The train collision dynamic theory is an acceptable method for new vehicle design, which can save a great deal of simulation and experimentation. A train collision dynamic model that considers the longitudinal and vertical coupling is established. The vehicle subsystem and the track subsystem are also considered in the model through the function of the link between the wheel/rail subsystems and the coupler buffer/anti-climber subsystems. The entire train model is analyzed with a coupled feedback system. The dynamic simulation program of the coupled system is developed, the calculation flow of the coupled model is given, and the explicit time domain solution of the model is realized. Two numerical examples with the same kind of vehicle were completed, and the numerical results are compared with the finite element simulation results. The results show that the coupled model is not only close to the finite element model but also greatly shortens the solution time of the collision response. The accuracy and theory of the collision dynamics model in this article are verified. The results of the paper provide new theoretical evidence and a simulation method for further research on the design of the crashworthiness of rail vehicle structures and the collision dynamic evolution during a train collision.

Keywords

Train collision dynamics model longitudinal and vertical coupling crashworthiness collision response

Introduction

Determining a vehicle response in a train crash response is a complex process, and the collision interface and its position is the root problem for determining dynamic behavior. Considering the vehicle as a multibody system that is connected by multiple rigid bodies and elastic–plastic springs and is based on the multibody dynamics method, investigating the overall response form of the trains during the collision process has gradually become a research hotspot in the field of train collision research.

Tyrell et al.¹ simplified the vehicle model to four rigid body modules: the front of the vehicle body, the vehicle compartment, and the two bogies. The rigid body modules are interconnected by nonlinear springs. The effectiveness of the numerical method was verified by comparison of the simulation results of the simplified model and the full-size crash test results. Tian and Lu² considered the vehicle as a multibody system with multiple particle rigid bodies; the Lagrange equation was used to derive the train impact dynamics model, and a set of train impact simulation software was developed. Wang et al.³ used the finite element method and a multibody dynamic simulation method to evaluate the crashworthiness of the train. Zhou et al.⁴ established a three-dimensional (3D) dynamic model of a train collision, and the interface forces between the vehicles were delivered by an elastic–plastic spring unit. The train collision multibody dynamics were given by Ambrósio,⁵ which includes several modules such as carbody, anti-climbing, and bogies that were connected by deformation elements, while bogie and the track were connected by a spring element.
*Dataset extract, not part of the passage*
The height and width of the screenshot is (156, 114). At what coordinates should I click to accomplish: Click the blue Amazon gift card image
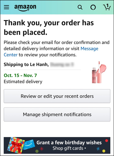pyautogui.click(x=29, y=145)
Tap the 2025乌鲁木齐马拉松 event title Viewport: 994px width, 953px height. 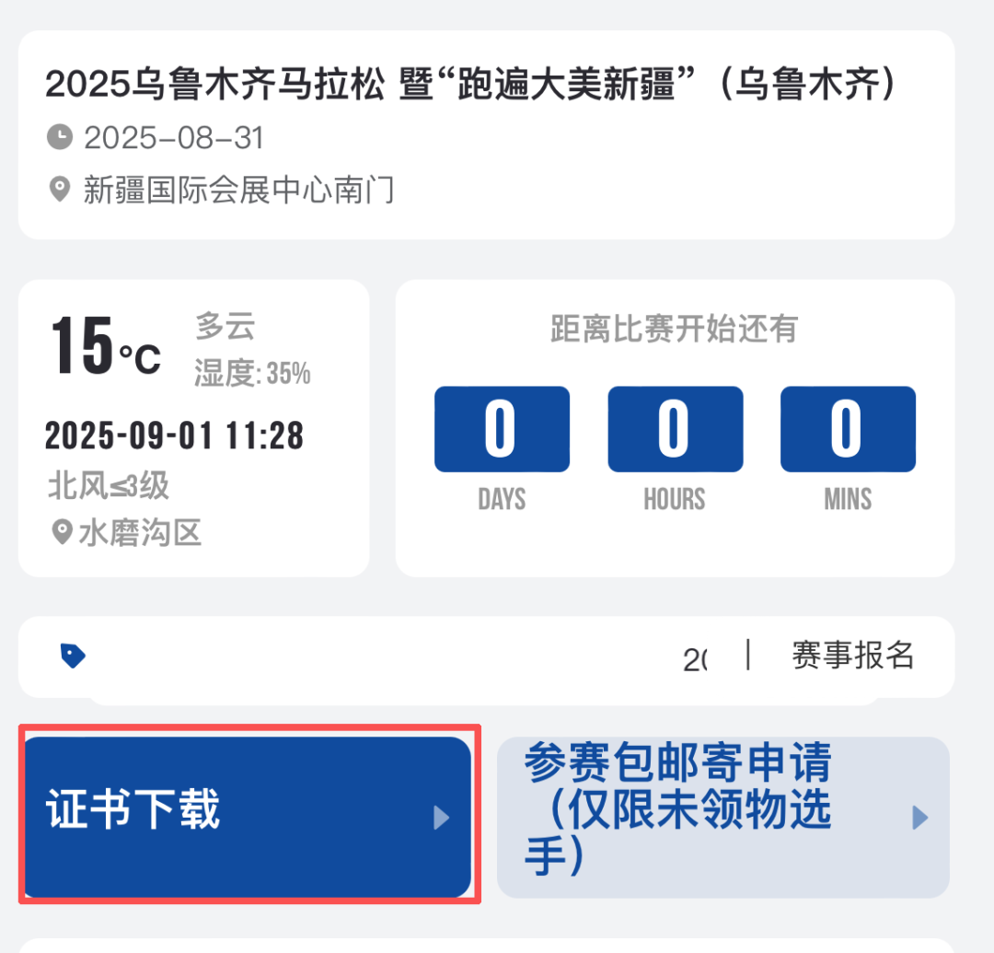470,86
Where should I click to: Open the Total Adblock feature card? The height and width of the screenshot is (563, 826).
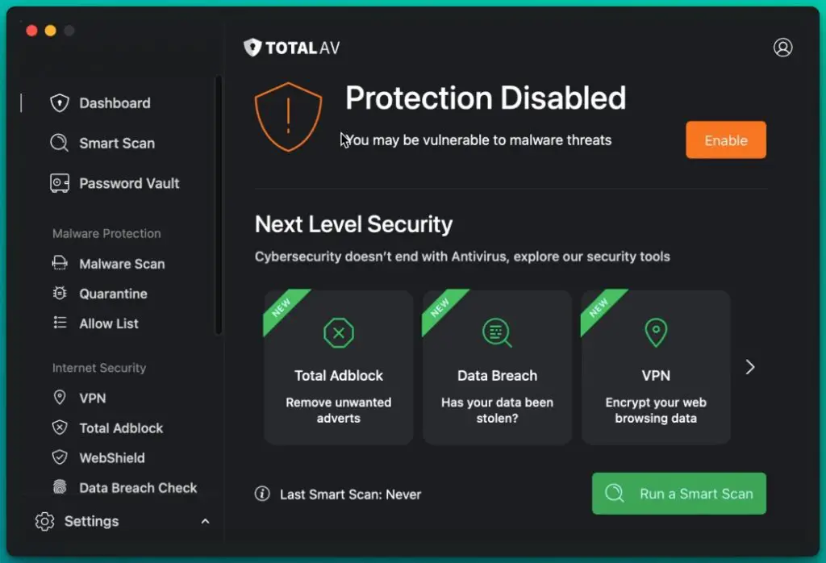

The above studies did not consider in detail the dynamic interaction between vehicles in the train response. Due to the rigidity of the structure at the middle carbody, the vehicle end has relatively weak structure. First, this results in extrusion deformation, and then the compressive forces acting on the underframe will cause the vehicle end to bent so that the weaker end collides with the rigid locomotive front. This deformation mode can easily induce a variety of phenomena such as lateral buckling, derailment, and climbing of the vehicle, as shown in Figure 1.⁶ Therefore, by analyzing the train collision scene, a vehicle (parts) crash test, a numerical simulation, the method of occupant protection, and other systems (as shown in Figure 2), the dynamic interaction of the train with various parts is researched and has very important guiding significance for the safety of train collisions and the crashworthiness design of a vehicle structure.

Figure 1.

Observed collision modes.⁶

Figure 2.

System analysis for train collision.

Based on the existing research,^7–10 a longitudinal–vertical plane dynamic model for train collision analysis is developed using the multibody dynamics approach. This approach includes the track subsystem, the wheel/rail subsystem, the coupler buffer/anti-climber subsystem, and the vehicle subsystem. Through the links between the wheel/rail subsystem and the coupler buffer/anti-climber subsystem, the whole train is coupled into a feedback system. The time domain solution of the coupled collision dynamic equation is presented and compared with the finite element simulation to verify the accuracy and theory behind the collision dynamics model.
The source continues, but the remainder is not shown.